# Help with algea ID



## zdam20 (Mar 8, 2009)

I've got some algea growing I'd like a little help with ID please. Any input on how to get rid of it would be appreciated too. I'm fertilizing using pps classic, press CO2, and over 5 wpg of mh lights.


----------



## zdam20 (Mar 8, 2009)

*try algea id again*

Sorry. I can't figure out how to post pics. The algea pics are in the photo section under the personal folders for zdam20. Thanks.


----------



## TAB (Feb 7, 2009)

*Re: try algea id again*




























there you go.


----------



## zdam20 (Mar 8, 2009)

*Re: try algea id again*

Thanks Tab!


----------



## Shad0w (Nov 13, 2006)

*Re: try algea id again*

look like Staghorn algae


----------



## Newt (Apr 1, 2004)

*Re: try algea id again*

+1


----------



## Newt (Apr 1, 2004)

Looks like Staghorn.


----------



## ErioLover (Apr 30, 2009)

Remove as much manually and excell or peroxide the rest. Don't want to that spread. Then identify why it happened in the first place.


----------



## Newt (Apr 1, 2004)

Typically ammonia and/or low CO2


----------

## MATERIAL PROVIDED
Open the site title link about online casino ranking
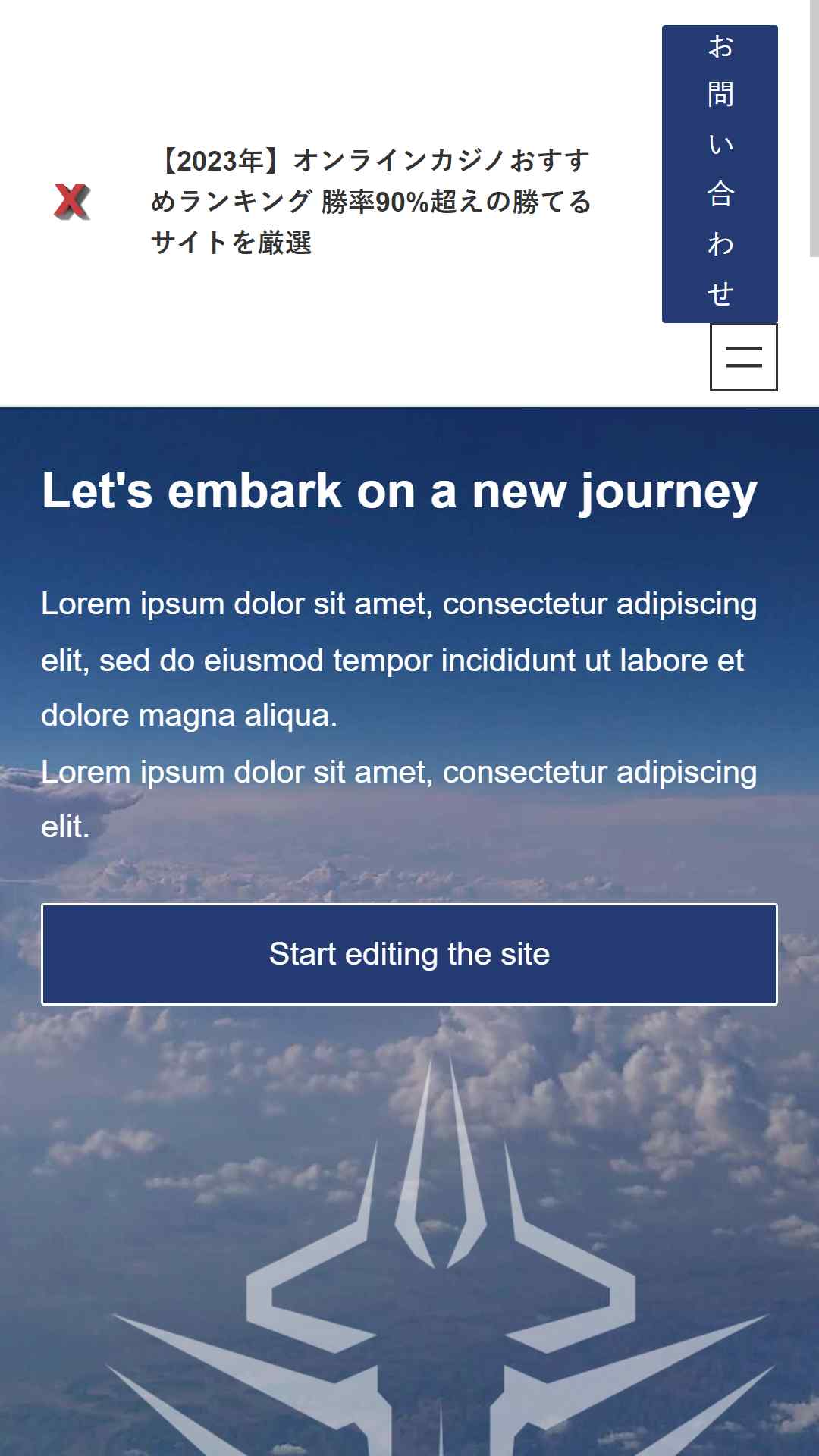 370,202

## WHAT TO WORK ON
1. Reproduce the passage of the algae thread from "## ErioLover (Apr" to "the first place.".
2. In the algae thread, what kind of algae do the replies say it looks like?

## RESPONSES IN ORDER
1.
## ErioLover (Apr 30, 2009)

Remove as much manually and excell or peroxide the rest. Don't want to that spread. Then identify why it happened in the first place.

2. Staghorn algae.